好奇心と歓迎という色んな感情が入り交じった目に、少しだけ居心地の悪さを感じてしまう。
居心地の悪い視線から逃げるように、私は天井を見上げてみて驚いた。
ビードロのような黒い空に、点々と光る星に驚いていればハーマイオニーが呟く。
「本当の空に見えるように魔法がかけられているのよ。『ホグワーツの歴史』に書いてあったわ」
「ハーマイオニー、貴方、詳しいのね」
「ここに来る前に勉強していたの。勉強することはいい事よ、自分にとって特になるのだから。貴方も勉強することをオススメするわ」
「そうするわ。ありがとう、ハーマイオニー」
小さな声でハーマイオニーと話していれば、マクゴナガル先生が目の前に四本足のスツールを置いた。

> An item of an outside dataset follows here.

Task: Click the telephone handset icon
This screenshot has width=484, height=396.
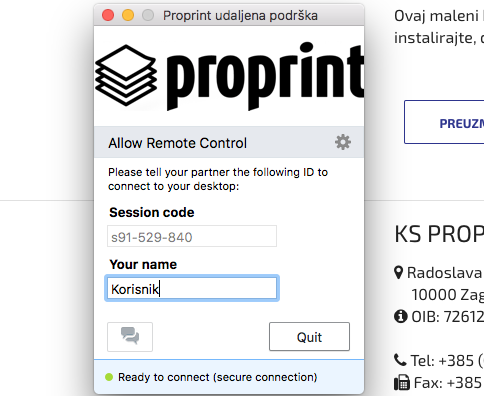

そして椅子の上には魔法使いが被るとんがり帽子が置かれている。
(とんがり帽子……?)
首を小さく傾げながら、少し古びたとんがり帽子を眺める。
そしてざわざわと騒がしかった広間が一気に静まり返った。
(何が起きるのかしら……)
すると、帽子がぴくぴくと動き始める。
動く帽子なのね、と驚いていれば帽子に口が現れて歌い出した。
私はきれいじゃないけれど
人はみかけによらぬもの
私をしのぐ賢い帽子
あるなら私は身を引こう
山高帽子は真っ黒だ
シルクハットはすらりと高い
私はホグワーツの組み分け帽子
私は彼らの上を行く
君の頭に隠れたものを
組み分け帽子はお見通し
かぶれば君に教えよう
君が行くべき寮の名を
グリフィンドールに行くならば
勇気がある者が住う寮
勇猛果敢な騎士道で
他とは違うグリフィンドール
ハッフルパフに行くならば
君は正しく忠実で
忍耐強く真実で
苦労を苦労と思わない
古き賢さレイブンクロー
君に意欲があるならば
機知と学びの友人を
ここで必ず得るだろう
スリザリンではもしかして
君はまことの友を得る
どんな手段を使っても
目的遂げる狡猾さ
かぶってごらん!恐れずに!
興奮せずに、お任せを!
君を私の手にゆだね(私は手なんかないけれど)
だって私は考える帽子!
歌が終わった瞬間、一斉に拍手喝采が響き渡った。
拍手された帽子は四つのテーブルへと、お辞儀してから静かになってしまう。